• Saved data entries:
-=-=-
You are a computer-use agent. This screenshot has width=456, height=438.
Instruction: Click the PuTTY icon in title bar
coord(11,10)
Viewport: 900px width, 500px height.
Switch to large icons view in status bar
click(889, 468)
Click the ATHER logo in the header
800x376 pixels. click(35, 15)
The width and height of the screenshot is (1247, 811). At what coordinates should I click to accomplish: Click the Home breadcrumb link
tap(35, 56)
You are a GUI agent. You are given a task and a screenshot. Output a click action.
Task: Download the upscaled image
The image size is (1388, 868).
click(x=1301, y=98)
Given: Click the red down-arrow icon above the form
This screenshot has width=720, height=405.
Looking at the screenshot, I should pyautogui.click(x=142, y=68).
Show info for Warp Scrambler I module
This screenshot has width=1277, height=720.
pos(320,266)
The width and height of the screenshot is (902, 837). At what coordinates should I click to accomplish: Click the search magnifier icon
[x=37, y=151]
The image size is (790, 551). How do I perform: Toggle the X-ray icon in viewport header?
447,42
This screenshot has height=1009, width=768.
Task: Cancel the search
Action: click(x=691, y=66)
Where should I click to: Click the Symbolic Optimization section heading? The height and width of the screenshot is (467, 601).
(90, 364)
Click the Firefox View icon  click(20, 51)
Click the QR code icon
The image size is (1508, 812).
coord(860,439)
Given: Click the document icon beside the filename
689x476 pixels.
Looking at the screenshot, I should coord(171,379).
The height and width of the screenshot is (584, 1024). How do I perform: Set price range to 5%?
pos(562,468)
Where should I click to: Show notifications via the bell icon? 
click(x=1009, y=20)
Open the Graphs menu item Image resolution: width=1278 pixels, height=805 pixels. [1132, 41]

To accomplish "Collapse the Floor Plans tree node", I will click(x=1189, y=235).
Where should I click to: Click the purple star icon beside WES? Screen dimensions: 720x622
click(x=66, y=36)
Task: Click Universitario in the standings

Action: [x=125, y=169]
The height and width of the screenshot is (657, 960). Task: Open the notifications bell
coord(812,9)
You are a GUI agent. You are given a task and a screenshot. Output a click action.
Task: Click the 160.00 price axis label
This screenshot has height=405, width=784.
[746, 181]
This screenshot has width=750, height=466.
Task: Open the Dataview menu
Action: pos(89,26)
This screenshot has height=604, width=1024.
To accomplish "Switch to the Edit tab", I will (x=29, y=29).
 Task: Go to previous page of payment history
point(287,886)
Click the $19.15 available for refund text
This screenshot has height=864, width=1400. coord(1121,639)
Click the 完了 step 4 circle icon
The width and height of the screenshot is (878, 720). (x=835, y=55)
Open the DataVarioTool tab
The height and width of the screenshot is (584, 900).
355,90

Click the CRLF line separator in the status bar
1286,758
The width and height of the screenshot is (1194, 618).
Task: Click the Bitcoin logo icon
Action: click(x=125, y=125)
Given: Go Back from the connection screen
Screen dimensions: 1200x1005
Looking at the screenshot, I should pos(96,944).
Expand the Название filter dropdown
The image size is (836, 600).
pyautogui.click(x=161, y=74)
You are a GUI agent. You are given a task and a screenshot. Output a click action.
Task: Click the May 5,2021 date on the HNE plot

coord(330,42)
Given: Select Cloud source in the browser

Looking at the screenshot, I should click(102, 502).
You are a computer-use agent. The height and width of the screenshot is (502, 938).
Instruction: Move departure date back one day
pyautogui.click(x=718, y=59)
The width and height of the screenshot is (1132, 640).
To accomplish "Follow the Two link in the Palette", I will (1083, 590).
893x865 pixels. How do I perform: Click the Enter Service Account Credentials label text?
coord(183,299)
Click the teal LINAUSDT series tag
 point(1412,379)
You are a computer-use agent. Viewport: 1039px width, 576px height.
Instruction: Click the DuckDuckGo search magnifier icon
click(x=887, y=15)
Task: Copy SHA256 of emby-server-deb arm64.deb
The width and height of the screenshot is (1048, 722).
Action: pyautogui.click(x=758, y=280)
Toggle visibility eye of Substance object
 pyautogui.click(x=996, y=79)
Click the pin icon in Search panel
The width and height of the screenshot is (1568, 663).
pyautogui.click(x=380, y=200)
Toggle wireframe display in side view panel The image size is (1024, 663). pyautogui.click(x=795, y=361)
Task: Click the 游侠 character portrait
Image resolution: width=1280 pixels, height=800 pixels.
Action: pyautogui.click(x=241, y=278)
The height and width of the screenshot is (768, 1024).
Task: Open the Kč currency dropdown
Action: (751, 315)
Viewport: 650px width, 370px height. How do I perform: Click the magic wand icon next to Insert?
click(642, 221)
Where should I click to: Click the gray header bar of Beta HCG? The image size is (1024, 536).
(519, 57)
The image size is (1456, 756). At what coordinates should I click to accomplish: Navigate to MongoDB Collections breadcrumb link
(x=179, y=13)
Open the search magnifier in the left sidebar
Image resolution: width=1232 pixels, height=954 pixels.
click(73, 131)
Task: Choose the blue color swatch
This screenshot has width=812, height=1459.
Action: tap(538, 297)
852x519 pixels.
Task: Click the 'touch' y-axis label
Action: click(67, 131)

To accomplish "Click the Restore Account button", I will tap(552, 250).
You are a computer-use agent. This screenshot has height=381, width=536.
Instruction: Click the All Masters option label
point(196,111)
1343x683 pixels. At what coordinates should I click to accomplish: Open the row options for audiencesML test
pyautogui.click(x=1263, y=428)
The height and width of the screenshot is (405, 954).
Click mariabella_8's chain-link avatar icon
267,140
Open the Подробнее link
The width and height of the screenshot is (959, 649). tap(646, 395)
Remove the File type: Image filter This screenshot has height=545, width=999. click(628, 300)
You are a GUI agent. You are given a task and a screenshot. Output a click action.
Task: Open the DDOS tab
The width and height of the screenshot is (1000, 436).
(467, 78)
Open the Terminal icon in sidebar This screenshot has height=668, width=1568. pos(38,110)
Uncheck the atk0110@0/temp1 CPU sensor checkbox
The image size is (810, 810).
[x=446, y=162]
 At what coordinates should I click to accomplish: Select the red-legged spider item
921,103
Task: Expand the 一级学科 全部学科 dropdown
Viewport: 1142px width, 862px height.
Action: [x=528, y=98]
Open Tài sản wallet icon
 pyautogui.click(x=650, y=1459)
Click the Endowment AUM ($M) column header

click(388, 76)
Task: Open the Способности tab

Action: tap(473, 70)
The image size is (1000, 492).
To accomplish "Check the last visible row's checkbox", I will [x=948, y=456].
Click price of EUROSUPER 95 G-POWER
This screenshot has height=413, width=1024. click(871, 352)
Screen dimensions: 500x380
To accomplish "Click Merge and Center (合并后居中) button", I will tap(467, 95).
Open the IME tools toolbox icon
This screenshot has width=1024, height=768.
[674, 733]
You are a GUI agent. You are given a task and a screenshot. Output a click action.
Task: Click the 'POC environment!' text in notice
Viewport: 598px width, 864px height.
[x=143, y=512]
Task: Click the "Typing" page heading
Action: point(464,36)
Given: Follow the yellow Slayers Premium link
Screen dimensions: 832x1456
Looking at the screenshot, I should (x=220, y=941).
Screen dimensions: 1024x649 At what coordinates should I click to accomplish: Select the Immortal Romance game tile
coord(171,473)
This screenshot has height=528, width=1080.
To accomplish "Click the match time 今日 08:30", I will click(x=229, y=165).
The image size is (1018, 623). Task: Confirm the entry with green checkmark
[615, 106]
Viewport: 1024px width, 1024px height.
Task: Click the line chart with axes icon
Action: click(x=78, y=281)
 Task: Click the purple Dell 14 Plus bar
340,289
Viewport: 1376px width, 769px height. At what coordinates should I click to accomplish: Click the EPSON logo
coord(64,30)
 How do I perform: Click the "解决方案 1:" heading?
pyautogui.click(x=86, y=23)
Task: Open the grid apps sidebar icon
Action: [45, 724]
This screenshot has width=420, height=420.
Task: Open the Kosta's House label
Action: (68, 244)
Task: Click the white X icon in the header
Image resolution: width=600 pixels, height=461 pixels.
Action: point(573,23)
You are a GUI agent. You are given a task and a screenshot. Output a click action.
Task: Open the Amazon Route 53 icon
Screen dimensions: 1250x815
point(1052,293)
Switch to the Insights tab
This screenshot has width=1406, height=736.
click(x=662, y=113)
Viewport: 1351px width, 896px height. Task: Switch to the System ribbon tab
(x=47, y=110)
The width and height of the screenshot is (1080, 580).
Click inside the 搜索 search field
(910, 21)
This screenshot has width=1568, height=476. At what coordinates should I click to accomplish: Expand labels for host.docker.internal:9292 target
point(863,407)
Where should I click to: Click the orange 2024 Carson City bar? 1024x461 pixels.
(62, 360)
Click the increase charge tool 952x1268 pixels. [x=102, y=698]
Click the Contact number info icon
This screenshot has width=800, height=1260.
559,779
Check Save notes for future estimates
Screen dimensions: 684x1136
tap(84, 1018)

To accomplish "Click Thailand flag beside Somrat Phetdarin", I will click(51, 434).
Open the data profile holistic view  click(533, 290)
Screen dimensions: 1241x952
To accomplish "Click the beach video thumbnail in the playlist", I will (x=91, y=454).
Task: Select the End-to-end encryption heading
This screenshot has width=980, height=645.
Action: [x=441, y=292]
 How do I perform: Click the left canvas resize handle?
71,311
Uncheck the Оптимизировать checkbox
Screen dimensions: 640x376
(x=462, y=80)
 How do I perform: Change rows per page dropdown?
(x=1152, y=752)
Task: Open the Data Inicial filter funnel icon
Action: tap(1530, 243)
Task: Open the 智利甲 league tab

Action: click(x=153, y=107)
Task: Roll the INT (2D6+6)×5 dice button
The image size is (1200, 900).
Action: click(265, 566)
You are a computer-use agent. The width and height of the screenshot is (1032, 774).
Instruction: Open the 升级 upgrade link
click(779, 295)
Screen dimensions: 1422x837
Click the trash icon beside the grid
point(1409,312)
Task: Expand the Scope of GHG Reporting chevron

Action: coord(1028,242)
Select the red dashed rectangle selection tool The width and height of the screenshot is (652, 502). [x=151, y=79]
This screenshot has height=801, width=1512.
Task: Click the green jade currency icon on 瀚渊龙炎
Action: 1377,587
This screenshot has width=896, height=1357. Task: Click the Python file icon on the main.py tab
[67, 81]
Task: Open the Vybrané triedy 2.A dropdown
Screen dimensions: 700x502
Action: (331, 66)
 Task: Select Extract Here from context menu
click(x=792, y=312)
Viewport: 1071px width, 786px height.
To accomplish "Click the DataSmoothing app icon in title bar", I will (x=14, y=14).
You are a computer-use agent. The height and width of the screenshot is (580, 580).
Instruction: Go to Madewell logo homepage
-=-=-
• YOUR OBJECTIVE:
Scan the records above for the word "computer". Copy each line that has it.

• RESPONSE BOX:
You are a computer-use agent. This screenshot has width=456, height=438.
You are a computer-use agent. The height and width of the screenshot is (502, 938).
You are a computer-use agent. Viewport: 1039px width, 576px height.
You are a computer-use agent. This screenshot has height=381, width=536.
You are a computer-use agent. The width and height of the screenshot is (1032, 774).
You are a computer-use agent. The height and width of the screenshot is (580, 580).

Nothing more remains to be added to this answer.